Authorities in Argentina have seized over $13 million in black market merchandise during 2014, highlighting the operations of so-called "buyers' caravans" that bring contraband from Bolivia to supply the Buenos Aires market.
According to an unidentified official interviewed by La Nacion, the contraband products enter Argentina through Aguas Blancas, a town in the Salta province on the Bolivian border. The "paseros," or couriers, charge around $30 for each load they carry into Argentina on their shoulders -- which is then loaded onto buses, trucks and utility vehicles. They can make up to four trips a day.
The products include clothes, shoes, leather goods, toys, kitchen items and electronics.

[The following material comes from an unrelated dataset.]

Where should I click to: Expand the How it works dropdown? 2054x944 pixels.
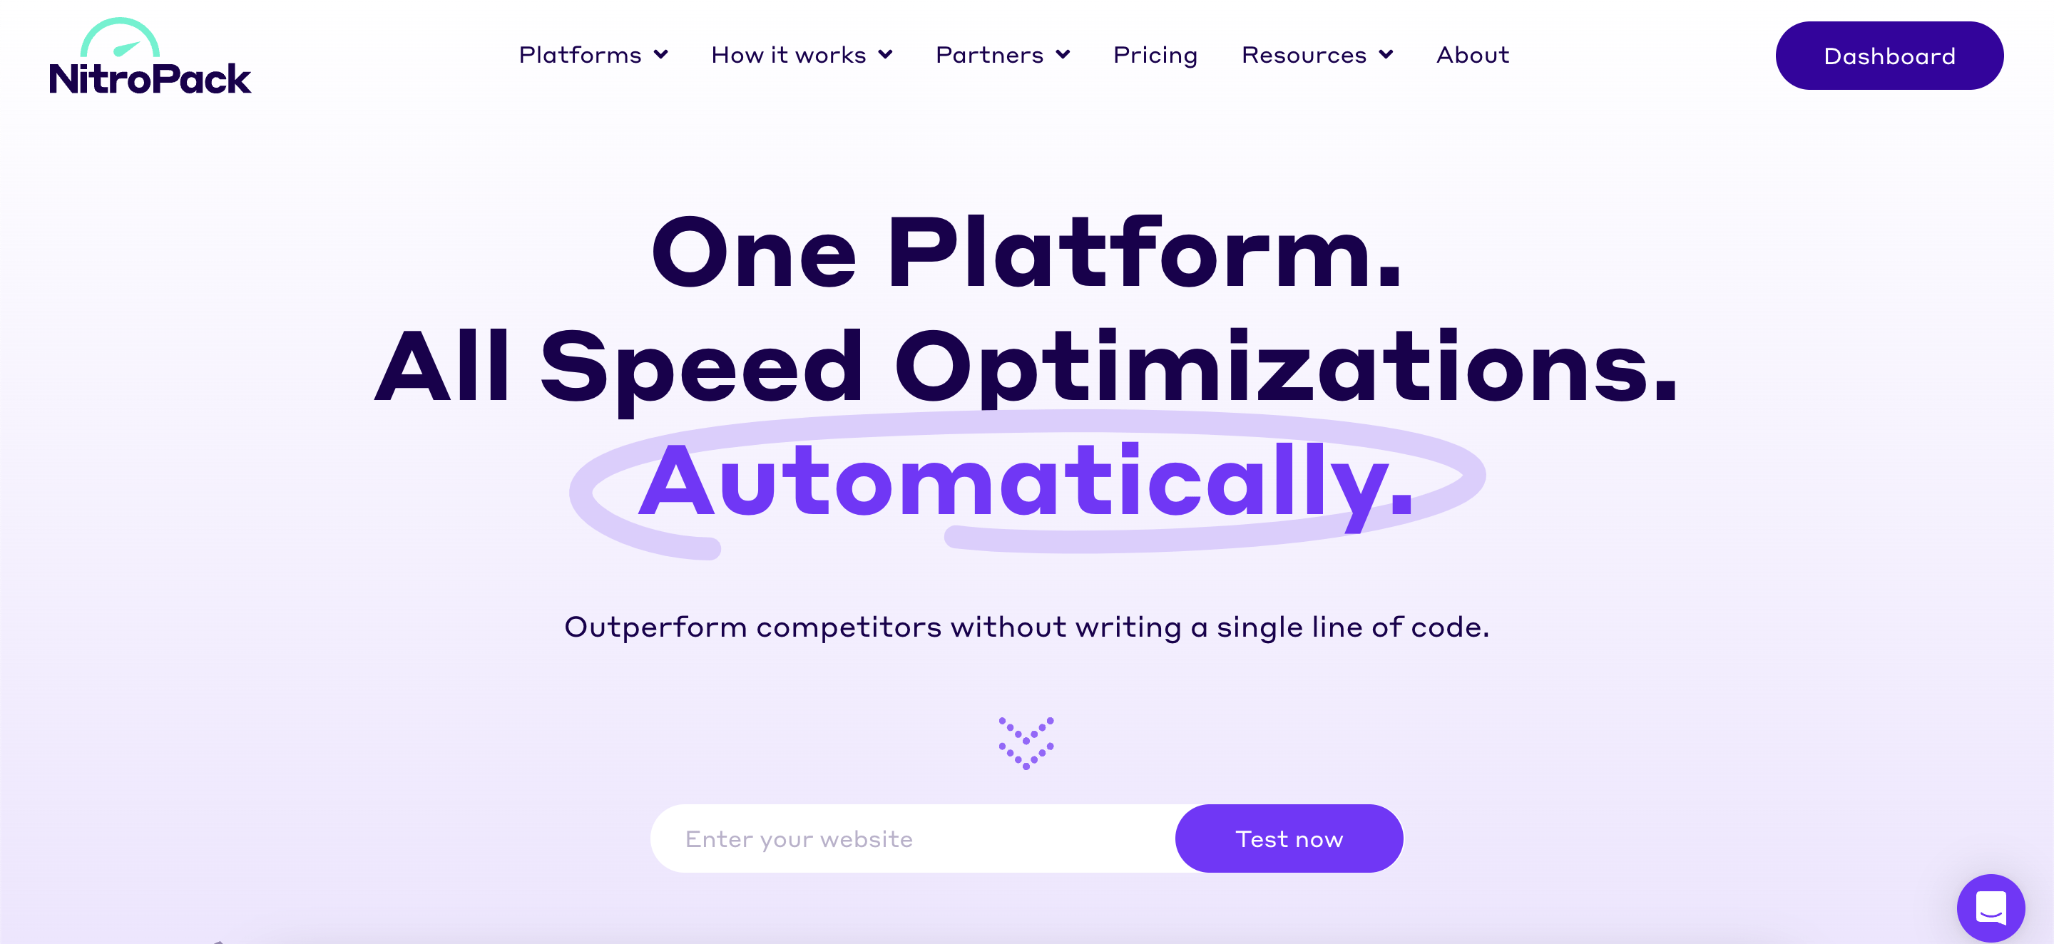(x=801, y=55)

A source from Argentina's Gendarmerie told La Nacion that the couriers did not include drugs in their loads, and had agreed amongst themselves not to work with drug trafficking groups.

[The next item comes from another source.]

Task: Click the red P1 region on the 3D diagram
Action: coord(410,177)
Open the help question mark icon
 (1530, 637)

To combat the phenomenon, authorities have set up a number of randomized check points. Their efforts led to the seizure of $13.4 million worth of goods between January 24 and July 15.
However, the contraband organizations have created a "by-pass" route so that couriers can avoid border controls. They have also resorted to changing their mode of transport, sending product-free cars to scout out the territory before moving the shipments, and using alternative routes to reach Buenos Aires, where the products are sold in the La Salada market -- a hub of piracy and contraband.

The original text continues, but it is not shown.